Prof. Dr. Kathrin Theissinger

As a professor of Global Change Biology, I study biodiversity at many different levels—from molecules to individual species to entire species communities—to understand how freshwater ecosystems function under anthropogenic influences, such as climate change, habitat loss, pollution, or biological invasions. In collaboration with government agencies, conservation organizations, industry, and academia, I develop socially supported management solutions to promote public awareness and engagement in the protection of freshwater biodiversity. In my experimental conservation research, I use state-of-the-art molecular ecological and multi-omics methods (qPCR, metabarcoding, metagenomics, [sc]RNAseq, ddRADseq, genome [re]sequencing) to address questions regarding the management of these ecosystems and the protection of biodiversity. I conduct socio-ecological and action-oriented research and teaching with the aim of bridging the gap between science and society. In doing so, I aim to contribute to the necessary socio-ecological transformation of our society.

I develop practical, socially supported management solutions for sustainable nature conservation. One of my goals is to identify socio-ecological drivers and patterns underlying the success and failure of wetland restoration projects. To this end, we are developing standardized integrated resilience indicators that can be applied across regions to create a comprehensive socio-ecological framework for defining restoration goals and evaluating the success of restoration initiatives. Furthermore, we are also developing and testing novel passive environmental DNA sampling methods for effective genomic biodiversity assessments in wetlands. In standing waters, turbidity often hinders standard active water filtration because particles clog the filters. My goal is to use this passive environmental DNA sampling method, based on citizen science, to develop early warning systems for the occurrence of invasive species.

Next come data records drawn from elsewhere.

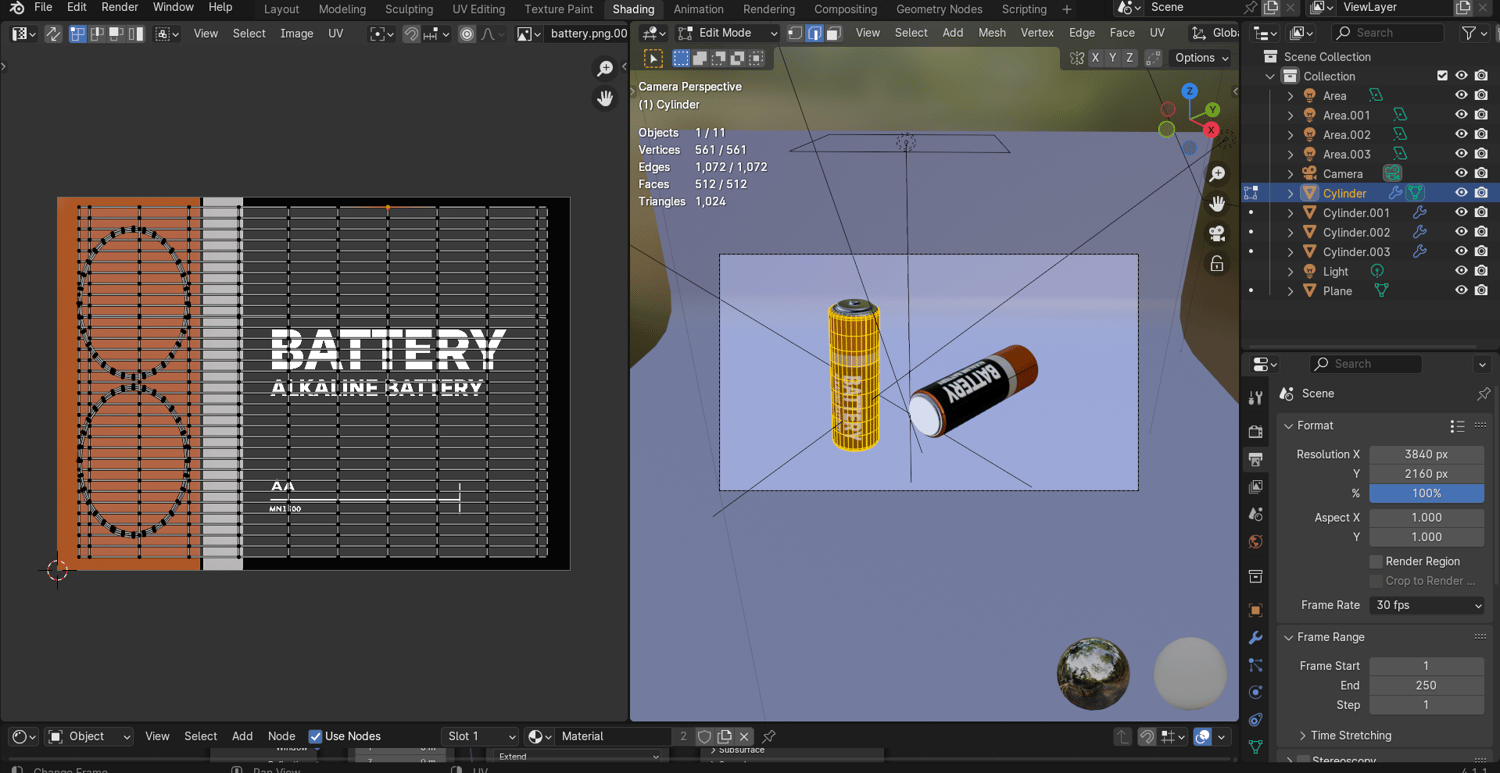The height and width of the screenshot is (773, 1500).
Task: Switch to the UV Editing workspace tab
Action: [478, 9]
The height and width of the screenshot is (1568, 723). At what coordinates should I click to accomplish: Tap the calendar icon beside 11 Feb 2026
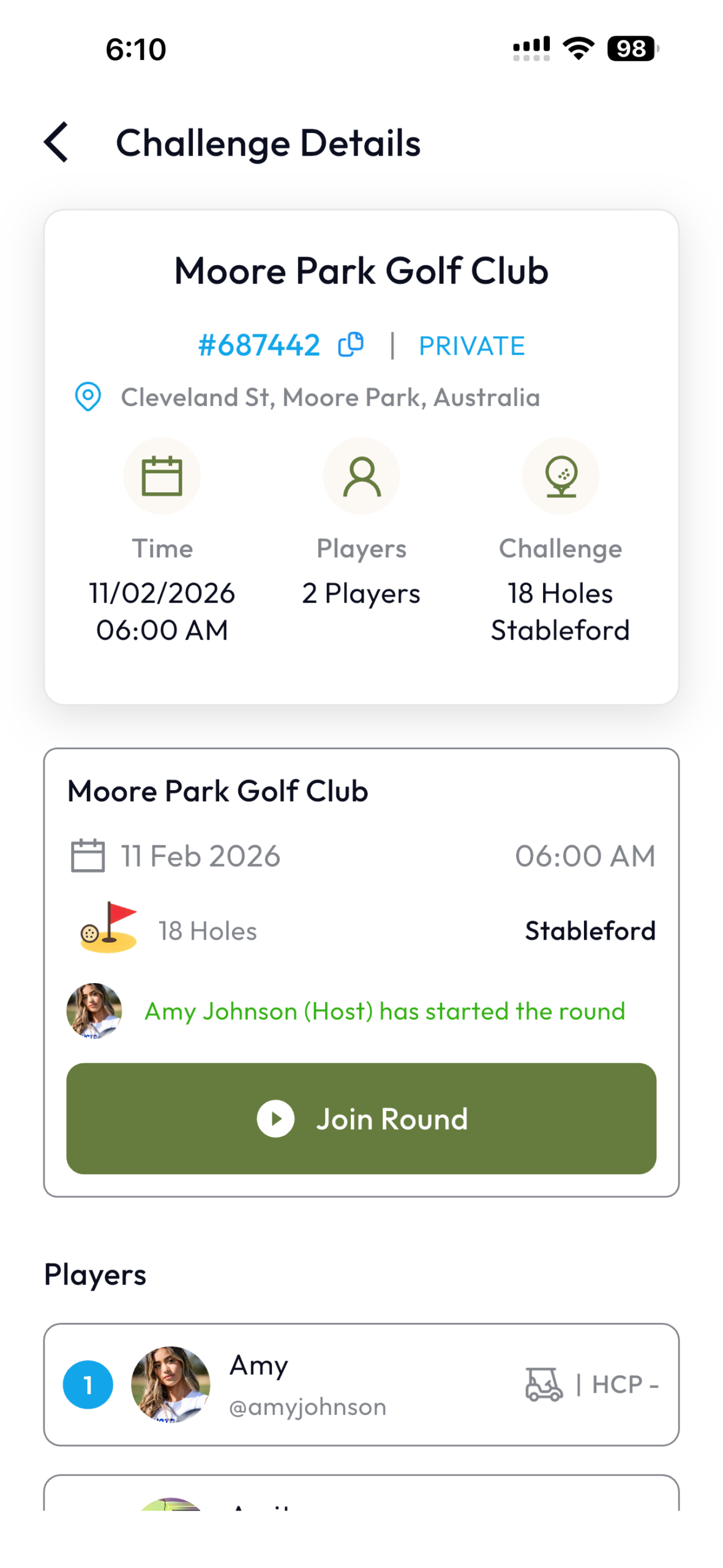pyautogui.click(x=88, y=855)
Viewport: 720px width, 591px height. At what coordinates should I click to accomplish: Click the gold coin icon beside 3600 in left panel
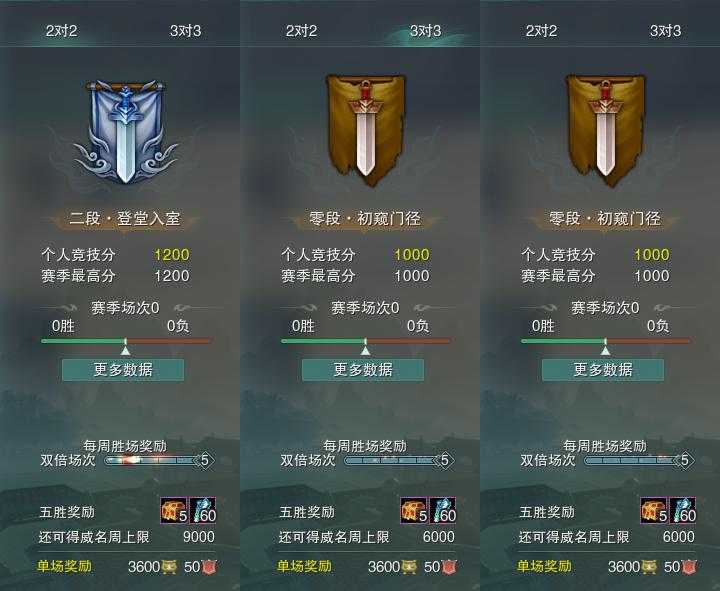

In addition to my socio-ecological research and genomic biomonitoring, my research focuses on the field of ecoimmunology. This is an interdisciplinary field of research within the “One Health” framework that examines how environmental factors (such as biodiversity, climate, and nature) influence the function of the immune system in humans and wildlife by studying both disease resistance and health promotion, and by shedding light on the interactions between ecosystems and immune defense. This is precisely where my research comes in: The goal of my Heisenberg Program is to identify the key factors that could increase the resistance of crayfish to the invasive crayfish plague. Over the past few decades, the crayfish plague has eliminated a large portion of all naturally occurring crayfish populations across Europe, causing significant ecological and economic damage. I therefore aim to develop a vaccine against the crayfish plague pathogen that is administered to female breeding crayfish and then passed on to their offspring through transgenerational immune priming. Such a novel crayfish plague vaccine can increase the crayfish’s tolerance to the disease and thus protect valuable wild populations, marking a milestone for their conservation and management.

The results of my Heisenberg Project and the availability of a vaccination method against crayfish plague could be directly integrated into species conservation and restocking projects. Due to the risk of crayfish plague transmission by the widespread invasive American crayfish, only water bodies that are not connected to other surface waters have been selected for noble crayfish restocking efforts to date. Stocking with noble crayfish that are resistant to crayfish plague would protect newly established populations from the introduction of the pathogen A. astaci and also enable reintroduction into waters that are locally colonized by invasive crayfish species. Given the nearly widespread distribution of invasive crayfish, this applies to the vast majority of surface waters, underscoring the great importance of breeding crayfish resistant to crayfish plague for the long-term conservation of the species.

For the sustainable protection of biodiversity, we need to reconnect people and nature, which is one of the biggest and most important challenges in modern nature conservation. This requires close cooperation across disciplines and is the reason why I am here now. For me as a nature conservation researcher, sustainability research at the Kassel Institute for Sustainability is characterized in particular by its inter- and transdisciplinary approach. The focus is not only on the investigation of ecological systems, but also on the comprehensive analysis of human-environment relationships. Natural science perspectives are specifically combined with social science and systems analysis approaches. A key focus is on socio-ecological transformation, i.e. the question of how social and economic systems can be changed so that they are ecologically sustainable in the long term.

The research is both normative-critical and solution-oriented: On the one hand, existing sustainability concepts are reflected upon in terms of justice, power relations and global inequalities, while on the other, concrete options for action are developed. The focus on global sustainability goals expands traditional nature conservation to include social, economic and political dimensions. Biodiversity is therefore not viewed in isolation, but in the context of issues such as food security or climate change.

It is also characterized by a holistic systems view that takes into account complex interactions in socio-ecological systems. Finally, research is strongly practice-oriented and aims to translate scientific findings into concrete transformation processes, for example through cooperation with political and social actors. From basic principles to application; from diagnostics to therapy; from disciplinary to transdisciplinary research - the breadth of my experimental sustainability research makes me, as a GCB professor, ideally suited to build a bridge between the KIS and the Institute of Biology, both in terms of research and teaching in the context of sustainability.